Непосвященный, который станет доискиваться конкретных смыслов, последних ответов о «бессмертном и божественном», только запутается в изящном, чуть тяжеловатом кружеве фраз. Чтобы почувствовать или понять, нужно быть приобщенным к инициации. При пересечении со сферою познания всякий символ заявляет прежде всего о многоликости и музыкальности своих смыслов. Но это не музыка Блока (сквозящие в душе ритмы времени, вихри страсти), не музыка символистов французских (звонкий разбег стиха), в ивановских символах музыка должна выразить и явить собою нечто платонически вечное: «божественное всеединство последней реальности». Символизм алчет свести эту реальность с неба на землю, одеть ее «плотию» здешних смыслов, слов, красок, которые, собственно, и получают от этой истинной, неисчерпаемой реальности право быть символами.
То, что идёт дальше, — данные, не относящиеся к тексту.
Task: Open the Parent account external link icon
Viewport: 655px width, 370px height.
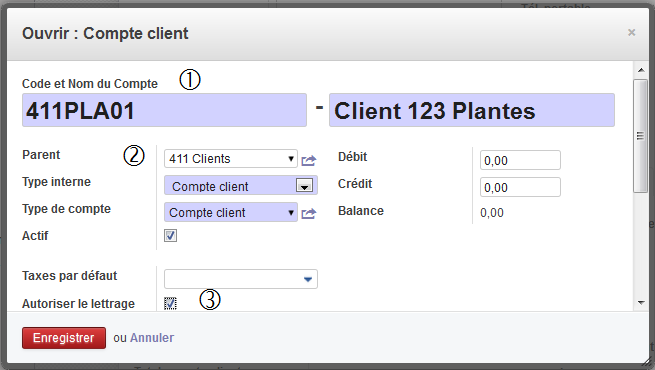Action: 309,160

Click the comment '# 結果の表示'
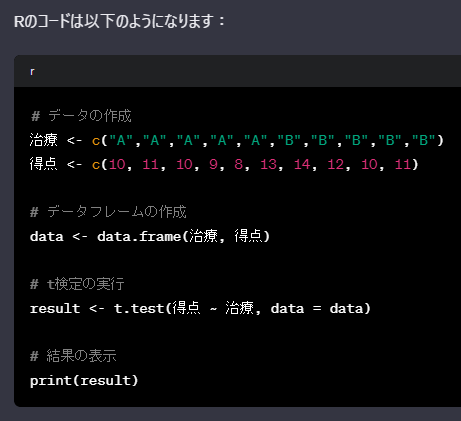[x=73, y=356]
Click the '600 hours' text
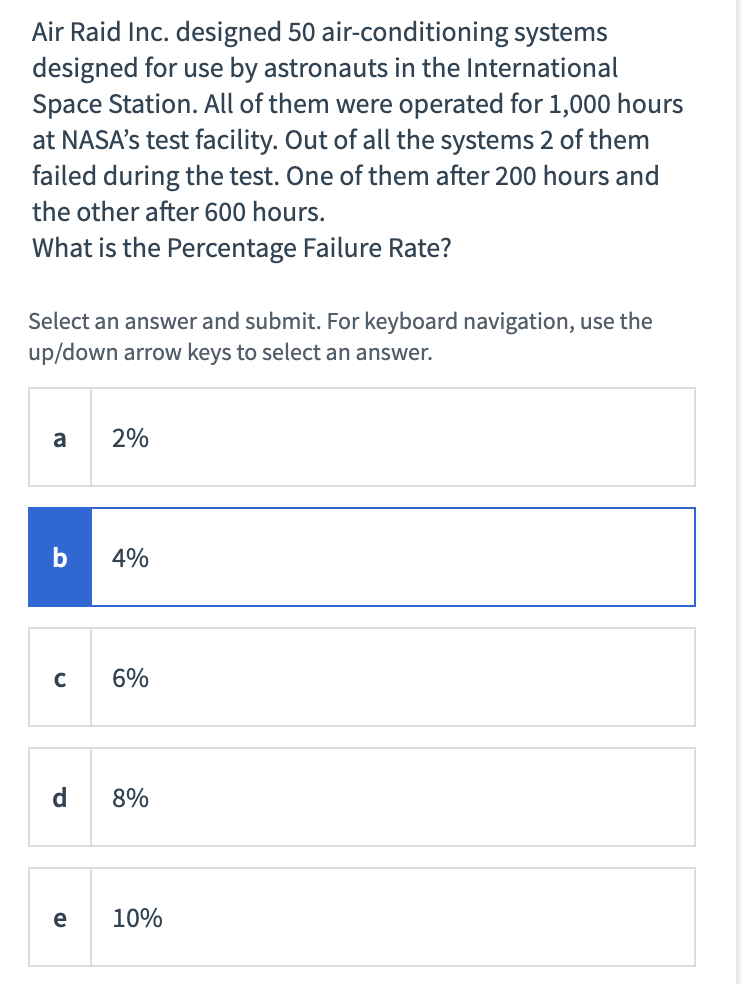The height and width of the screenshot is (984, 742). [x=263, y=212]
Из символов же «художник ткет драгоценное покрывало Душе Мира, как бы творя вторую природу, более духовную и прозрачную, чем многоцветный пеплос естества» (Заветы символизма).
Душа художника уходит корнями в миф, который ее питает, в Душу Мира (одно из имен для «реальнейшего»); но не есть ли эта «большая» душа только проекция человечески здешней души символиста? Не помещается ли само «реальнейшее» (одно из имен для мифа) в символической душе?
Но Иванов – мастер снимать неуместные вопросы и разговаривать с чернью с маленькой буквы – маловерами, критиками, скептиками и могильщиками символизма:
«Символизм умер? – спрашивают современники. “Конечно, умер!” – отвечают иные. Им лучше знать, умер ли для них символизм. Мы же, умершие, свидетельствуем, шепча на ухо пирующим на наших поминках, что смерти нет» (Спорады).
В «феургической действительности», которую созидает символический художник, нет ни сомнений, ни смерти. Бессмертие же, как читаем мы в Переписке, достигается преодолением всего обособившегося, «огненной смертью в духе». А точнее сказать – в символе. Грандиозность поставленной задачи все же заставляет усомниться в ее серьезности.